More about diesel emissions

As promised at the end of our Mid-March 2002 article "The future is clear," here are more topics and links related to diesel emissions.

EPA wins on emissions ruling
The U.S. Court of Appeals recently upheld the Clinton administration’s clean air standards for ozone and particulate pollution, ending a five-year campaign by industry groups to have the standards overturned. Environmentalists herald the ruling as a great victory. Some industry groups say the standards are reactionary and draconian. Read more at [2] and [3]

More diesel emissions links⊂=Transport%20and%20Energy [4] [5] [6] [7] [8] [9]

Cummins to meet EPA regs with current engine platform
Cummins recently announced that it has achieved an important milestone in the application of existing combustion technologies and hardware for its industrial engines required to meet the Tier 3 emissions standard. The company demonstrated it could meet the Tier 3 requirements without the addition of aftertreatment devices or other costly hardware. It will launch EPA compliant engines prior to the 2006 deadline.

Cummins says that by achieving Tier 3 standards with existing engine platforms, electronic fuel systems and existing fuels, it has minimized engineering and product development costs "without the addition of expensive and unproven aftertreatment devices." For more information, visit [10].

Cleaner fuel
Diesel engine manufacturers aren’t the only companies under pressure. The EPA is also pressuring refiners to reduce the sulfur content of diesel fuel.

In the mid 1990s, EPA regulations reduced the sulfur content in diesel fuel from 5,000 to 500 parts per million (ppm). Although these sulfur reductions decreased soot and toxic emissions, they also led to significant wear problems in high-pressure diesel fuel pumps. These wear problems are expected to mushroom because the EPA has proposed reducing the sulfur content of diesel fuel to 15 ppm by 2007. Lubricity is becoming a very important attribute for diesel fuel components.

The good news for farmers is that biodiesel may be the best lubricity additive on the market. In addition to its use in low blends, biodiesel can be used in a 20% blend with petroleum diesel (B20) or straight (B100) without expensive engine modifications. This flexibility has made biodiesel one of the most attractive options for federal, state and municipal fleet managers who must comply with the federal Energy Policy Act of 1992. Other fuel options require the purchase of special vehicles or expensive retrofit procedures. For further reading, visit [11].

Diesel alternatives?
Rudolph Diesel patented the idea for the diesel engine in 1892. By its design and the fuel it burns, the diesel engine was 30% more efficient than the gasoline engine. In terms of energy burned for work produced, the diesel engine still rules.

It’s not that other inventors haven’t tried. Sir William Robert Grove actually beat Diesel by building the first fuel cell in 1845. His fuel cell electrolyzed water into hydrogen and oxygen, then combined these gases back into water to produce electricity. Later versions of the fuel cell would use natural gas or other fuels as a hydrogen source.

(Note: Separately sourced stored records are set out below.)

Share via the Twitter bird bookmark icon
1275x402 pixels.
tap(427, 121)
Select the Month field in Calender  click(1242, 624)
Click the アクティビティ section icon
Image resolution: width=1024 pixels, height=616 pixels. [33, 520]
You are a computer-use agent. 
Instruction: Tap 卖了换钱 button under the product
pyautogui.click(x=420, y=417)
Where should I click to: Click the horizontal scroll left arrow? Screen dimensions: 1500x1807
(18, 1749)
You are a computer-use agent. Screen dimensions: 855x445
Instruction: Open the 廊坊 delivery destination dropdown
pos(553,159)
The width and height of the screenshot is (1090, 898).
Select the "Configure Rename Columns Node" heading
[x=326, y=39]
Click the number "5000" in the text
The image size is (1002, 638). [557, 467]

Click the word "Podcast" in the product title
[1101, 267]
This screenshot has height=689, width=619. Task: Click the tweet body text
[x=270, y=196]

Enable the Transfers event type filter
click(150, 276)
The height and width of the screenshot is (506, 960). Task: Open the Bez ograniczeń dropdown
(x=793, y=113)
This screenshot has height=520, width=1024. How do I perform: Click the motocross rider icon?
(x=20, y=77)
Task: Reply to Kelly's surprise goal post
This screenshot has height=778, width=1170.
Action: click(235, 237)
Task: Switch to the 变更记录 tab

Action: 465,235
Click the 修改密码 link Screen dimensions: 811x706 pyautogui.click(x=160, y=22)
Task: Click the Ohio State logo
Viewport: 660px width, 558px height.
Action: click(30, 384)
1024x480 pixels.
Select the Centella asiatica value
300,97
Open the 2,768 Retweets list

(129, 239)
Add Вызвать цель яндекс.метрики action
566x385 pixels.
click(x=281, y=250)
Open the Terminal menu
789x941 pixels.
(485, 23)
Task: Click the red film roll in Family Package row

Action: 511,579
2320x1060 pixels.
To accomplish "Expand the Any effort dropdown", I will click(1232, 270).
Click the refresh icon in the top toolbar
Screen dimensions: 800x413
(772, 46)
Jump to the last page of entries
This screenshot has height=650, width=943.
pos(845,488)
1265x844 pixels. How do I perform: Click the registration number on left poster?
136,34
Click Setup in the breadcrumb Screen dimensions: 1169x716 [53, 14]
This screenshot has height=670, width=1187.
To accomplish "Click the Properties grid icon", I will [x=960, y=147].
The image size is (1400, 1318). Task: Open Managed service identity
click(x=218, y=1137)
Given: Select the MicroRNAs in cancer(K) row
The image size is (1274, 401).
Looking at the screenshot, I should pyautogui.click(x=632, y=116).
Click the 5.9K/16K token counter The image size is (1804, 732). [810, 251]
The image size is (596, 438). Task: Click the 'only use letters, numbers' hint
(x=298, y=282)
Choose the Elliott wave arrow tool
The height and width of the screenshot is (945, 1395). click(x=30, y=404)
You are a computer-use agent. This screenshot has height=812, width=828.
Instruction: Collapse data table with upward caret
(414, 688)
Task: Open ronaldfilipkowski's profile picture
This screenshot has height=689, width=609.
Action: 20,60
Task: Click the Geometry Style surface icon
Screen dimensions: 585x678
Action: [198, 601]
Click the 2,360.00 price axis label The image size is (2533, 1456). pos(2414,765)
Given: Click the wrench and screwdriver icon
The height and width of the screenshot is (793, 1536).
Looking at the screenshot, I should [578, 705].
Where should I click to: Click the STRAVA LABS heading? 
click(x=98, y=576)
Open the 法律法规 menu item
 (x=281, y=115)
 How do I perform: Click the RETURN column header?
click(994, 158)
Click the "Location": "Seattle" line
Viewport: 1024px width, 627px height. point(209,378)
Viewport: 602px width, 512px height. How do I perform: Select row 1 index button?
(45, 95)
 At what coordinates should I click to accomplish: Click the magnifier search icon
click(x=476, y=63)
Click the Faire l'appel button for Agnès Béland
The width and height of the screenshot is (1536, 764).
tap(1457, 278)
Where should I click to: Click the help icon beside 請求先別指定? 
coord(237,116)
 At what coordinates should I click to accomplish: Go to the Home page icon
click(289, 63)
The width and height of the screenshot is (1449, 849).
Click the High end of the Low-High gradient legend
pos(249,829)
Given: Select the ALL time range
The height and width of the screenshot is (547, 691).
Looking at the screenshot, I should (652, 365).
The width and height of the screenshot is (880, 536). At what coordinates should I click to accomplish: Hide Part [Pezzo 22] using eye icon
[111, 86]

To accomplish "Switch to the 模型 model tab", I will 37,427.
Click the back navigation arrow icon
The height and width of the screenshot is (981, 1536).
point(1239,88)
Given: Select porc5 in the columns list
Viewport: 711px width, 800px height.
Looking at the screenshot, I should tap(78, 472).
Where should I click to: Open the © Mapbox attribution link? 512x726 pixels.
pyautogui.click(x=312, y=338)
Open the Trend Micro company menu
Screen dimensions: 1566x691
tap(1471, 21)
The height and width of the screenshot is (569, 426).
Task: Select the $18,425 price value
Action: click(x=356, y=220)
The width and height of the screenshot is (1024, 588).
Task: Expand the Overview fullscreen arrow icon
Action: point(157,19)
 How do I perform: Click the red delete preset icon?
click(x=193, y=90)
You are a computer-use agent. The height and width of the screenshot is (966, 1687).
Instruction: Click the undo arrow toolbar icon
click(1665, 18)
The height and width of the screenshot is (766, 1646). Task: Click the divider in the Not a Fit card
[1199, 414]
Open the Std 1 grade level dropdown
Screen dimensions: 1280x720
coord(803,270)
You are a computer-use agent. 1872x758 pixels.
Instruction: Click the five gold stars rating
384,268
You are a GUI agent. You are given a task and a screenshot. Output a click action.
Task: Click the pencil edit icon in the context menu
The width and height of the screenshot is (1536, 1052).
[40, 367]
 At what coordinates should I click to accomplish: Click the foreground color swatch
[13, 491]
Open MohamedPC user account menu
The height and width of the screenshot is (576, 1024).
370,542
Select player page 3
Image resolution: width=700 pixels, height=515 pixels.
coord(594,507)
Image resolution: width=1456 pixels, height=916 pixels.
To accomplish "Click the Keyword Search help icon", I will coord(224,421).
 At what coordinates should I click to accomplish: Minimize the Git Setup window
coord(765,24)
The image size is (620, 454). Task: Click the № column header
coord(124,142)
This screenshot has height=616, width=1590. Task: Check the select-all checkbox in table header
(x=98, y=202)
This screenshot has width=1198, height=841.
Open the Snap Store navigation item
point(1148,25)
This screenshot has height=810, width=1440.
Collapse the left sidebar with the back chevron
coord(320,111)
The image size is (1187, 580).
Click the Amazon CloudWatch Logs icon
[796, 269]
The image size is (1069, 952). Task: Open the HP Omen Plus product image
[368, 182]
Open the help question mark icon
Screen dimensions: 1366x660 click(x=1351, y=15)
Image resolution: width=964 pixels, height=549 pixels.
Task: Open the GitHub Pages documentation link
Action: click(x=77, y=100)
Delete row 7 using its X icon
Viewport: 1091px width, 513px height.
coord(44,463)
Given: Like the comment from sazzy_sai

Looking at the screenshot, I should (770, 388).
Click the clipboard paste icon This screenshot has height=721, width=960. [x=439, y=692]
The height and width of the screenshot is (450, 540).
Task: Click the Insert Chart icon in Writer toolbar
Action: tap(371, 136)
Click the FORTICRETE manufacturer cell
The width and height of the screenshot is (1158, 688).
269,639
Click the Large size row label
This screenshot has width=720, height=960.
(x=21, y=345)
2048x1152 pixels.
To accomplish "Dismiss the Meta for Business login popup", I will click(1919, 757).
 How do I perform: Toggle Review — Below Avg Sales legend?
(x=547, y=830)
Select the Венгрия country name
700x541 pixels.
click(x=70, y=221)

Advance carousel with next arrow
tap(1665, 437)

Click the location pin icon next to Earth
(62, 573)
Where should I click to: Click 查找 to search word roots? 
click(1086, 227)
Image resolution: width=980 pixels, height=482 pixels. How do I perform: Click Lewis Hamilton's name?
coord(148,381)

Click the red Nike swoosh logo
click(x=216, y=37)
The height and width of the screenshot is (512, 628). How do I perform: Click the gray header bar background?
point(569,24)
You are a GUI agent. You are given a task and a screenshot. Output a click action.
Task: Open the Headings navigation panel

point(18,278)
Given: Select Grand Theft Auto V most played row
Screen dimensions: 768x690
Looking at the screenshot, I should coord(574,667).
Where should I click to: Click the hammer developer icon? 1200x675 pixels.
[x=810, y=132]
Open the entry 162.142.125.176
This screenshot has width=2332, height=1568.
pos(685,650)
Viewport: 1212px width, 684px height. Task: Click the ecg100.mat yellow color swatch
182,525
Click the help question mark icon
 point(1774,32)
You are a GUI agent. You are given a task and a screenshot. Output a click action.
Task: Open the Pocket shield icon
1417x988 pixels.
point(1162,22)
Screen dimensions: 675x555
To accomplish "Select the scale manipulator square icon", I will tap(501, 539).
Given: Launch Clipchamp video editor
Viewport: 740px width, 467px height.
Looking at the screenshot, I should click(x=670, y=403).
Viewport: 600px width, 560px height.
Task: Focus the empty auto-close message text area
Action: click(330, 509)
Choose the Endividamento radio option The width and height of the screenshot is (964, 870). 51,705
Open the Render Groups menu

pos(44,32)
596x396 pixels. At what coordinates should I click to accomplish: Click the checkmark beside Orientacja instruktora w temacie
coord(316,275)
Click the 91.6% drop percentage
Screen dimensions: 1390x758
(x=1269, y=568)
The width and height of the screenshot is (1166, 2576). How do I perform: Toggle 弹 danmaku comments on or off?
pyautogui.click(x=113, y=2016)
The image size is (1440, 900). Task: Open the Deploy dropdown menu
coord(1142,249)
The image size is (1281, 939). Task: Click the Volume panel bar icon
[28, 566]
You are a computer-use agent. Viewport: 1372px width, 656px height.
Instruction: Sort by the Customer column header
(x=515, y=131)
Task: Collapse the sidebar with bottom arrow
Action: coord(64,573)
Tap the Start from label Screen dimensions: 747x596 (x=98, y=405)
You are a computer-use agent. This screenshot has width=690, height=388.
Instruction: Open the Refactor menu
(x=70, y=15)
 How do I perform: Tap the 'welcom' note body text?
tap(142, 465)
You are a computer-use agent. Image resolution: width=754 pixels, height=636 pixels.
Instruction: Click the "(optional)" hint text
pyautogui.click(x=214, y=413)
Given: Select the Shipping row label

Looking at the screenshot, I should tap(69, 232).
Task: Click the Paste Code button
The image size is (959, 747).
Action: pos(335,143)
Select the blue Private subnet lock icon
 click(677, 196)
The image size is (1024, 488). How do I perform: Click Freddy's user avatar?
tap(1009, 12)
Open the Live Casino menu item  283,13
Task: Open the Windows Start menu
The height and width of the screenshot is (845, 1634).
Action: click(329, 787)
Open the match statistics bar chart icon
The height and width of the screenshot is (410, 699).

But since the byproduct is pure water, all fuel cells are basically pollution-free.

In 1959, Allis Chalmers introduced the first fuel cell-powered farm tractor. NASA space vehicles have been powered by fuel cells. And ammonia fuel and cryogenic oxygen were once used to power a fuel cell forklift.

The downside of fuel cells is the expense. Fuel cells require large amounts of expensive platinum as a catalyst. So the technology never caught on.

In recent years, however, several companies have found ways to reduce the amount of platinum needed to make a fuel cell vehicle run efficiently. This has raised hope that fuel cell-powered economy cars might become practical as early as 2004. So could it be time for the fuel cell tractor to make a comeback?

None of the tractor companies we talked with will admit to having a fuel cell, or alternate power, tractor program. However, a company called UQM Technologies, which specializes in fuel cells and hybrid electric vehicles, has already built a hybrid electric HUMVEE for the U.S. Army which actually outperforms the conventional diesel version in acceleration, range and torque. Interestingly enough, UQM is also under contract with John Deere to develop hybrid electric vehicles and components for future John Deere products. UQM would not comment further due to a nondisclosure agreement it has with Deere, and Deere isn’t talking either.